-- start of SOURCE EXCERPT --

Theory of Change
ControlAI operates from what they call the "extinction doctrine": the belief that superintelligence, if developed, will escape human control and likely end human civilization. Their theory of change is that the problem is political, not technical: "Even if one company could figure out a way to make some systems controllable, nothing stops another one to rush ahead with systems that we cannot control. Ultimately, this is a deeply political problem that will be solved with policy solutions."
Their strategy is the Direct Institutional Plan (DIP): design policies that prevent ASI development, then "inform every relevant actor in the democratic process" and convince them to take a stance. The DIP is defined by four properties: strategic (addresses the full problem end-to-end), public (transparent about beliefs), scalable (compounds with more resources), and democratic (strengthens democratic institutions rather than concentrating power).

-- end of SOURCE EXCERPT --
-- start of DATA SUPPLIED --

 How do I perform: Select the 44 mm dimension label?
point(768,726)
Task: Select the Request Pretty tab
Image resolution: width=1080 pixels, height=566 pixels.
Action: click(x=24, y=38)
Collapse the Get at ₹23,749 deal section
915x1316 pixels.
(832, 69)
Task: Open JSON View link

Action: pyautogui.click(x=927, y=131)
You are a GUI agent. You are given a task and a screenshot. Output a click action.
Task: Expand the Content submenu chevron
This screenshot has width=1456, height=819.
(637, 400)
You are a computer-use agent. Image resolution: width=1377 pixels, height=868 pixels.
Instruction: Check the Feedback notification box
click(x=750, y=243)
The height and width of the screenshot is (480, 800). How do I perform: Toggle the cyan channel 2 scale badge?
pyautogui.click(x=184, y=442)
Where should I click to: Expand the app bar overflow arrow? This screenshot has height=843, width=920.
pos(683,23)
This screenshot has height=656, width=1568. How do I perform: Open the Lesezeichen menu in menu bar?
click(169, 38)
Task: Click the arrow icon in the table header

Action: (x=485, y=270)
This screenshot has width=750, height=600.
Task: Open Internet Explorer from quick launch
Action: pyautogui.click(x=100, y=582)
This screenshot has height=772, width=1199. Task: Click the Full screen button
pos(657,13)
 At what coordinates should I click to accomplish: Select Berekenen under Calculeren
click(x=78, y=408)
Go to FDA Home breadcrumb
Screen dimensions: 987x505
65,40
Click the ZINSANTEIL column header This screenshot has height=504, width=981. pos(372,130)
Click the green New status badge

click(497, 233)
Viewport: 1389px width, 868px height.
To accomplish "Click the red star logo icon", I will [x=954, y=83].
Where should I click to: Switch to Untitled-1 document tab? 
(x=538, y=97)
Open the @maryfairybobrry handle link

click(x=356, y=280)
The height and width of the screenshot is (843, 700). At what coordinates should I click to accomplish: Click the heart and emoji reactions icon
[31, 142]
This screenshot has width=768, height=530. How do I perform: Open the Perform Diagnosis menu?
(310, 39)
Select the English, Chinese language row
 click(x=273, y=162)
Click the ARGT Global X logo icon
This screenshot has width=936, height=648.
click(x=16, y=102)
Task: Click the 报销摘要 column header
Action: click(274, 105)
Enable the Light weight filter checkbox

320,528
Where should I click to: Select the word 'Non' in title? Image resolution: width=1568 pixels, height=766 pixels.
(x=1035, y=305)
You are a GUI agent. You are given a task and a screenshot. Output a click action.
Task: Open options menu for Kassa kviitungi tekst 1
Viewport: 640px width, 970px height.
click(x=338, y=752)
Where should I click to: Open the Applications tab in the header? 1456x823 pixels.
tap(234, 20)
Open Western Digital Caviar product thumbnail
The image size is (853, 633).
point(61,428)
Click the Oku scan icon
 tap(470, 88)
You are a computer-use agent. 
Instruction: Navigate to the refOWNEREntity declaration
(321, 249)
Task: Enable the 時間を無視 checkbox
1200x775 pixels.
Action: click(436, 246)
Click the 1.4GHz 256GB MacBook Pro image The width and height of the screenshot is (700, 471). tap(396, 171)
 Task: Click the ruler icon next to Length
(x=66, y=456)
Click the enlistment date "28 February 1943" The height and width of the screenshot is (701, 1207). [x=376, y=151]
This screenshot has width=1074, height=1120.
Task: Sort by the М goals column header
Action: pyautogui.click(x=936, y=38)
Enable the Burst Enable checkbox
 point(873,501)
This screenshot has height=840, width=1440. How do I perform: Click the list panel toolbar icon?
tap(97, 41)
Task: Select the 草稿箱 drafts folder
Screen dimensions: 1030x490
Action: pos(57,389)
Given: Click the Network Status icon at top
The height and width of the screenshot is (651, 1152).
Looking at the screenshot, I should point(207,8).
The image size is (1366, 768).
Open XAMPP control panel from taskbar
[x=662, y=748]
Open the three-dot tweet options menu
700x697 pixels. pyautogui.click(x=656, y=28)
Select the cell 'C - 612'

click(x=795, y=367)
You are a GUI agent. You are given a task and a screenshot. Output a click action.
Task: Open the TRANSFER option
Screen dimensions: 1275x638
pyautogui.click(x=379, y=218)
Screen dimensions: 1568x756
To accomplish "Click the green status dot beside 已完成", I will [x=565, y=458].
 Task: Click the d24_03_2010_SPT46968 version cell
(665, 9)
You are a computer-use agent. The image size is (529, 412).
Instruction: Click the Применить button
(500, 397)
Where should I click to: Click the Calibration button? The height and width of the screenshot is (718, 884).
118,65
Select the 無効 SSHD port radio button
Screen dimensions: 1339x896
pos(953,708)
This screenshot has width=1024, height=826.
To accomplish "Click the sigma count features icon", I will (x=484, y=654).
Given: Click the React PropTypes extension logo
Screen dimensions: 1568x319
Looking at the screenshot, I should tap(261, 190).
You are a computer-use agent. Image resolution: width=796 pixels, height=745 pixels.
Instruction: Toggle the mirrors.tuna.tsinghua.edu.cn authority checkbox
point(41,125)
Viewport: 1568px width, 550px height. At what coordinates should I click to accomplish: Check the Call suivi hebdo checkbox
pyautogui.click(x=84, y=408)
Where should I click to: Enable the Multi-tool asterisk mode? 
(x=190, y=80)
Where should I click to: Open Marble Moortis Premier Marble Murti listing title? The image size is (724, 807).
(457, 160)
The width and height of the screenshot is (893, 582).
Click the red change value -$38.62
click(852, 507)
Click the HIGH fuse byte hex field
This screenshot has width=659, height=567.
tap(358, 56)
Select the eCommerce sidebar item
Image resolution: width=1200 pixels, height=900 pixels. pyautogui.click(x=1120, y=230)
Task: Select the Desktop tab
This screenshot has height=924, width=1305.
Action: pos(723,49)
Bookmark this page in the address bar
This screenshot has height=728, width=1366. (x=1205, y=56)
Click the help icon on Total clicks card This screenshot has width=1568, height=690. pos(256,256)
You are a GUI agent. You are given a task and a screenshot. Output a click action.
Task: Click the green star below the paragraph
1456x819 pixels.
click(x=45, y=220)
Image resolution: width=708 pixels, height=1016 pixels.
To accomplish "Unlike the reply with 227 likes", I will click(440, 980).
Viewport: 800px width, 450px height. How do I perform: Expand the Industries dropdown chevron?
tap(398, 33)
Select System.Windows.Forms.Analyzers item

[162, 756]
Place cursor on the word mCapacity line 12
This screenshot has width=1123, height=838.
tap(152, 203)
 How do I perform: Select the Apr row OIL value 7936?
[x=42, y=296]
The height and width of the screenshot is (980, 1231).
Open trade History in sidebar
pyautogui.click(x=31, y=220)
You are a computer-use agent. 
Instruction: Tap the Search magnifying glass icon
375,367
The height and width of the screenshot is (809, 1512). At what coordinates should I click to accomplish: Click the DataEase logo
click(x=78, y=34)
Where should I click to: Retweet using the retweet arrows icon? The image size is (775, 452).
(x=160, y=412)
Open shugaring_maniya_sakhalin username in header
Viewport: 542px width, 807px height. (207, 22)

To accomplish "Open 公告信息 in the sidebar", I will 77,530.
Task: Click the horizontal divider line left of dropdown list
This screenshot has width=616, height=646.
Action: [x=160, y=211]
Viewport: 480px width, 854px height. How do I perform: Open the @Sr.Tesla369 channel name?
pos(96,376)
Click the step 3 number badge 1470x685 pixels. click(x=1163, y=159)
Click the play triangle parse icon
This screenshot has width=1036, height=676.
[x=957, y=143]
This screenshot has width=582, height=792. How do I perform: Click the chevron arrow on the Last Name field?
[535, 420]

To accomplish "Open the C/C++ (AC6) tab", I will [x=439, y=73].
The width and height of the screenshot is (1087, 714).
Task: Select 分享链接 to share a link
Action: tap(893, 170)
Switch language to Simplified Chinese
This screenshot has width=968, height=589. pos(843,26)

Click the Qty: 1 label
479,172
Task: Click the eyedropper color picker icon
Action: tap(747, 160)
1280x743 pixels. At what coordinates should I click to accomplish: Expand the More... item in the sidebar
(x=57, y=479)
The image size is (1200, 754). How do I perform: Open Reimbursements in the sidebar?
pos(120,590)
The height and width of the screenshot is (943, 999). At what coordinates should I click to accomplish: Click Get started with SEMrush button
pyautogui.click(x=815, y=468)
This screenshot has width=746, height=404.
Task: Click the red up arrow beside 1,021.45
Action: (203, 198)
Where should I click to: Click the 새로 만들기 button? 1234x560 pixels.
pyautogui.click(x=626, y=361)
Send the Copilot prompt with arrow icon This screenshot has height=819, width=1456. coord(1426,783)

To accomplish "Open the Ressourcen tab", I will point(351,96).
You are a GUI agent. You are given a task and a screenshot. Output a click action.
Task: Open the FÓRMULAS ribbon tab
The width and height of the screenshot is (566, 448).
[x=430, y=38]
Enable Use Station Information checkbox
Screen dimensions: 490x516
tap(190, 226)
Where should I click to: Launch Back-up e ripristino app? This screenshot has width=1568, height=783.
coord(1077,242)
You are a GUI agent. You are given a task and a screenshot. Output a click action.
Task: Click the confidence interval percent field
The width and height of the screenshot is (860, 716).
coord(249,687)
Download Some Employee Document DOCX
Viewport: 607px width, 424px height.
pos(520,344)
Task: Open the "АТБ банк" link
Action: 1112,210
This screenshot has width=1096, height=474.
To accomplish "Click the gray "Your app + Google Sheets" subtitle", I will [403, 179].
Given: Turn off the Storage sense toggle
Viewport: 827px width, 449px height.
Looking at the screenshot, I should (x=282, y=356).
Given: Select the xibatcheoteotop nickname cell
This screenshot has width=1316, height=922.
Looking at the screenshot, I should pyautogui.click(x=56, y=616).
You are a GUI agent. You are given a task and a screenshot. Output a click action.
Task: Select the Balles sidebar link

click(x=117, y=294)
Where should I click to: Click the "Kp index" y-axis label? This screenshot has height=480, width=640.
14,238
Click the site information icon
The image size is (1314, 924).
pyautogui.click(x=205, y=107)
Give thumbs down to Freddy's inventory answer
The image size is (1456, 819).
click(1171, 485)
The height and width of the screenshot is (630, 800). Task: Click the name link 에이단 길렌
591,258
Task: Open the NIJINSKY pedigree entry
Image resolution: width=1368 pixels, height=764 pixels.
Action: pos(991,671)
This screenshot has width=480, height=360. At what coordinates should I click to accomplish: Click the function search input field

-- end of DATA SUPPLIED --

**STATED TASK:**
According to the Theory of Change text, what four properties define the Direct Institutional Plan? The entries are not required for this.

**ANSWER TO THE EXERCISE:**
Strategic, public, scalable, and democratic.